REQUIRED WORK: Show, from the records below, all lines that contain the word "agent".

+ + + + + + +

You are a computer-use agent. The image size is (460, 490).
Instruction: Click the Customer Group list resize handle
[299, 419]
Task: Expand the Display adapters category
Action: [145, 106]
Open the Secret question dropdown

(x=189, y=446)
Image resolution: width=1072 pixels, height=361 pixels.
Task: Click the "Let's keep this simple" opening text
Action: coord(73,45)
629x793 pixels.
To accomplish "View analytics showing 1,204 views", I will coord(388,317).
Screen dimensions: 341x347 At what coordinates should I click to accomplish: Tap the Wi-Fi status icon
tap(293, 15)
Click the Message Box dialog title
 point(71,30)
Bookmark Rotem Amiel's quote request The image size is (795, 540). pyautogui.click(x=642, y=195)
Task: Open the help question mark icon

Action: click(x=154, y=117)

+ + + + + + +

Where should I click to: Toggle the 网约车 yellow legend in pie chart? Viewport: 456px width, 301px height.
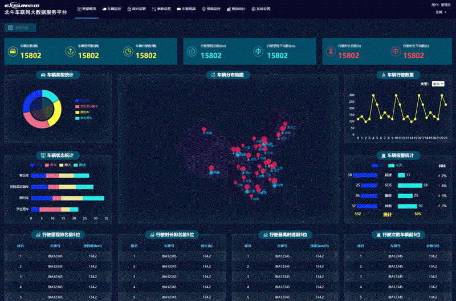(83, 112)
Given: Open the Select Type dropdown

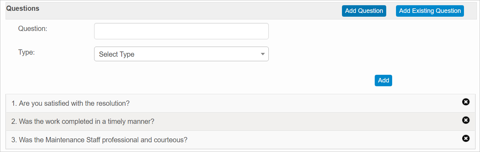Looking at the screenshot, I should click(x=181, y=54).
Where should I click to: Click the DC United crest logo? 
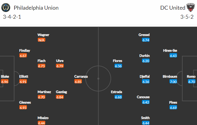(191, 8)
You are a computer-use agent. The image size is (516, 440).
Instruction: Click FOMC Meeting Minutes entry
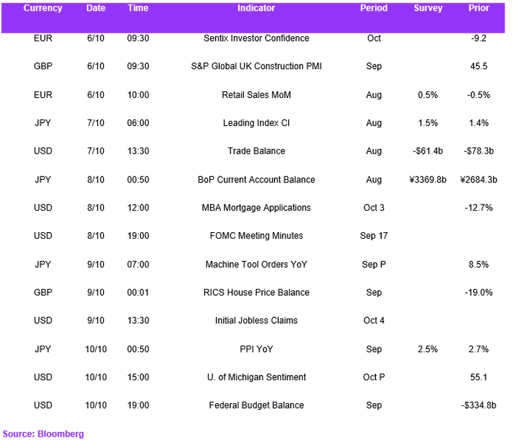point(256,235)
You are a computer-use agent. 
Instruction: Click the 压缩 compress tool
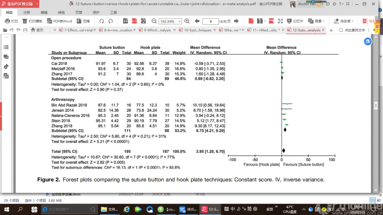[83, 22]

+ + + + + + +

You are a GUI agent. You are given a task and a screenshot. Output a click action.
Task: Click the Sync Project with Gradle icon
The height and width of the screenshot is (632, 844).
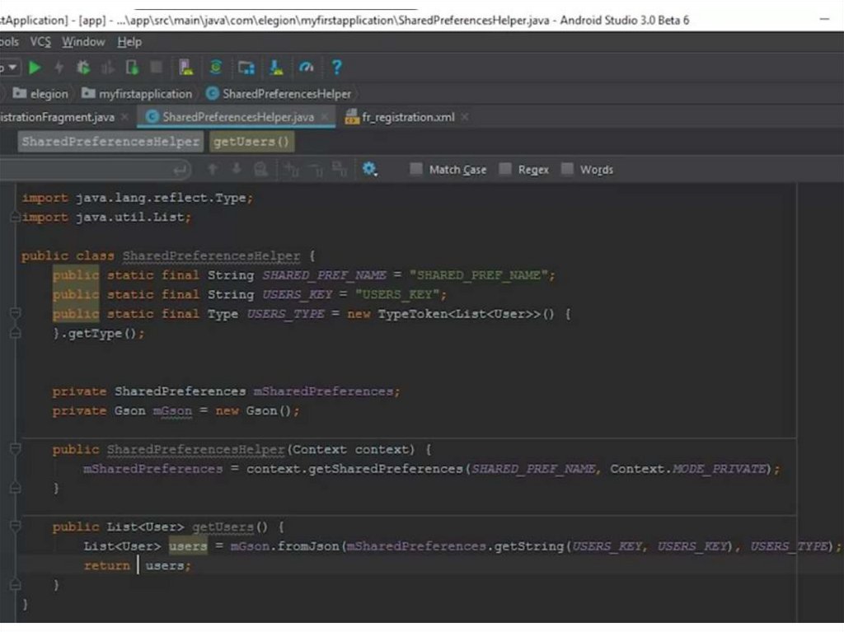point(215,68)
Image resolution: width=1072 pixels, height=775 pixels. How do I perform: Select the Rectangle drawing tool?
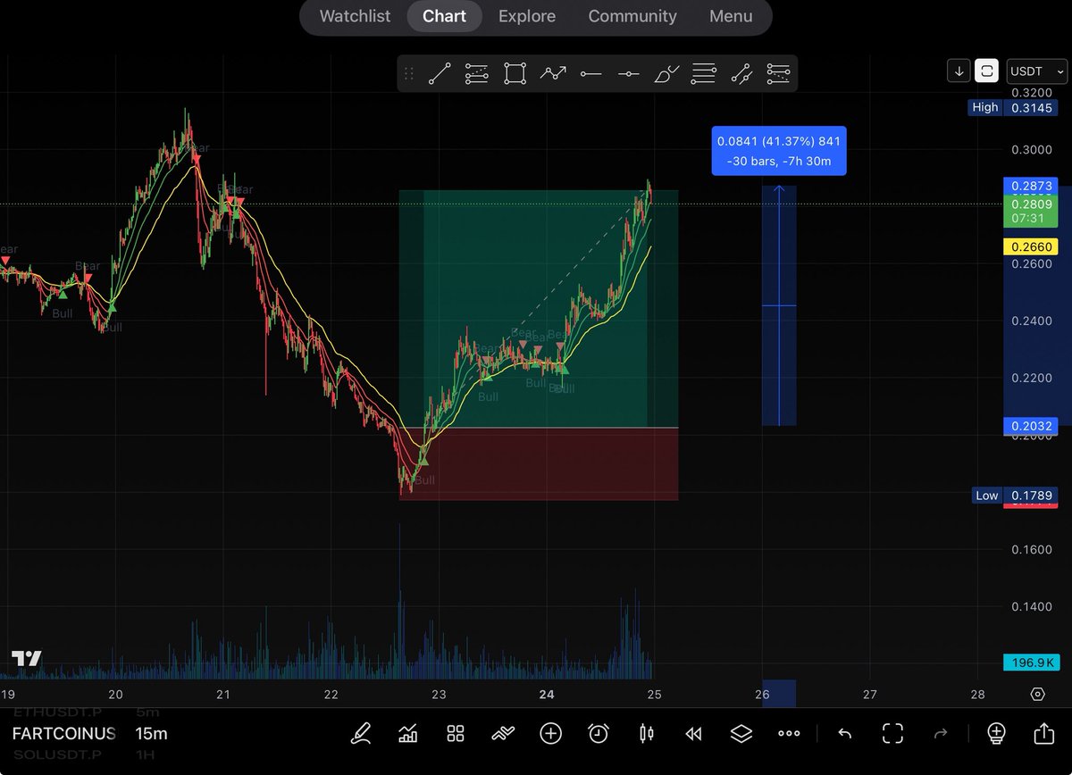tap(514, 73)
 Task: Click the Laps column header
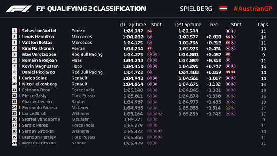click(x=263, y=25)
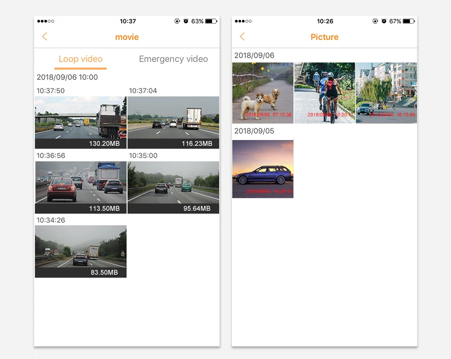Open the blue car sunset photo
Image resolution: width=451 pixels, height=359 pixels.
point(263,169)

+ + + + + + +

ANSWER TO THIS PROBLEM:
You are a computer-use agent. The image size is (460, 490).
You are a computer-use agent. The image size is (516, 440).
You are a computer-use agent. 
You are a GUI agent. You are given a task and a screenshot. Output a click action.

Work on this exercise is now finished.